Fast forward, and some alumni from Sleepycat Software (which developed BerkelyDB, later bought by Oracle) founded WiredTiger, ginning out an engine that could add similar scale to Mongo. WiredTiger offers a more write-friendly engine that aggressively takes advantage of compression (that is configurable) to scale and deliver high performance. And it provides a much more granular and configurable approach to locking that could alleviate much of those write bottlenecks that plagued Mongo.

History took interesting paths. Oracle bought Sleepycat and later inherited MySQL via the Sun acquisition. And last fall, MongoDB bought WiredTiger.

Which brings us to MongoDB 2.8 3.0. It’s no mystery (except for the dot zero release number ) that the WiredTiger engine would end up in Mongo as their integration was destiny. Also not surprising is that the original MongoDB MMAP engine lives on. There is a huge installed base, and for existing read-heavy applications, it works perfectly well for a wide spectrum of use cases (e.g., recommendation engines). The new release makes the storage engine pluggable via a public API.

We’ve been down this road before; today MySQL has almost a dozen storage engines. Starting off the gate, MongoDB will have the two supported by the company: classic MMAP or the industrial-strength WiredTiger engine. Then there’s also an “experimental” in-memory engine that’s part of this release. And off in the future, there’s no reason why HDFS, cloud-based object storage, or or even SQL engines couldn’t follow.

The significance with the 3.0 release is that the MongoDB architecture becomes an extensible family. And in fact, this is quite consistent with trends that we at Ovum have been seeing with other data platforms, that are all overlapping and taking on multiple persona. That doesn’t mean that every database will become the same, but that each will have its area of strength, but also be able to take on boundary cases. For instance:
• Hadoop platforms have been competing on adding interactive SQL;
• SQL databases have been adding the ability to query JSON data; and
• MongoDB is now adding the fast, scalable write capabilities associated with rival NoSQL engines like Cassandra or Couchbase, reducing the performance gap with key-value stores.

Database convergence or overlap doesn’t mean that you’ll suddenly use Hadoop to replace your data warehouse, or MongoDB instead of your OLTP SQL database. And if you really need fast write performance, key-value stores will probably remain your first choice. Instead, view these as extended capabilities that allow you to handle a greater variety of use cases, data types, and queries off the same platform with familiar development, query, and administration tools.

Back to MongoDB 3.0, there are a few other key enhancements with this release. Concurrency control (the source of those annoying write locks with the original MMAP engine) becomes more granular in this release. Instead of having to lock the entire database for consistent writes, locks can now be confined to a specific collection (the MongoDB equivalent of table) level, reducing an annoying bottleneck. Meanwhile, WiredTiger adds schema validation and more granular memory management to further improve write performance. Eventually, WiredTiger might even bring schema validation to Mongo.
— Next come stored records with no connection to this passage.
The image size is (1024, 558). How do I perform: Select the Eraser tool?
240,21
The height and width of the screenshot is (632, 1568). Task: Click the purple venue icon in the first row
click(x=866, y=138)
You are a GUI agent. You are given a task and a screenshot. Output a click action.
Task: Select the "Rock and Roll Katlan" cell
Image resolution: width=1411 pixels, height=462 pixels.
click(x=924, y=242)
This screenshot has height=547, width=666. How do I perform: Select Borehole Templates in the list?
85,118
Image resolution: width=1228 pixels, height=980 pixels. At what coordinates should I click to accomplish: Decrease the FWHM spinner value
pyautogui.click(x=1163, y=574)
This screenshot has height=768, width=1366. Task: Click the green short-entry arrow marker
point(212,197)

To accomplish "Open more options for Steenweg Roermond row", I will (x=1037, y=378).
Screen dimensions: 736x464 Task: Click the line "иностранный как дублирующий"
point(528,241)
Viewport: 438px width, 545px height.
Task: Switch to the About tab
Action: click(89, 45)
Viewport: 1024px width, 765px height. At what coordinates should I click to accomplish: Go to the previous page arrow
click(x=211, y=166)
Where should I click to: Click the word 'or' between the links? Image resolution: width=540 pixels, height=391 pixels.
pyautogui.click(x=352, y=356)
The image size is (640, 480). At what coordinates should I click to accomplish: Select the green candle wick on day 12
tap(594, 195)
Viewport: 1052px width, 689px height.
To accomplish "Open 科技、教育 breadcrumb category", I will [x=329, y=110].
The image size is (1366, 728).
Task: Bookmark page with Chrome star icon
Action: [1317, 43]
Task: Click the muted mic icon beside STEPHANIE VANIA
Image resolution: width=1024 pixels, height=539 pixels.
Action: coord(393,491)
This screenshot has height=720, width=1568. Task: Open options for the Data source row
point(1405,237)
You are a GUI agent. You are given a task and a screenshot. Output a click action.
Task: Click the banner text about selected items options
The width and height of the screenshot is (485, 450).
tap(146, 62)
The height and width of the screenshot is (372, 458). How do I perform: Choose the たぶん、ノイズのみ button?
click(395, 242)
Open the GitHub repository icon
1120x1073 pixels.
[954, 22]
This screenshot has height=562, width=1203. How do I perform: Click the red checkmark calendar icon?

We don’t view this release as being about existing MongoDB customers migrating to the new engine; yes, the new engine will support the same tools, but it will require a one-time reload of the database. Instead, we view this as expanding MongoDB’s addressable market, with the obvious target being key-value stores like Cassandra, BerkeleyDB (now commercially available as Oracle NoSQL Database), or Amazon DynamoDB. It’s just like other data platforms are doing by adding on their share of capability overlaps.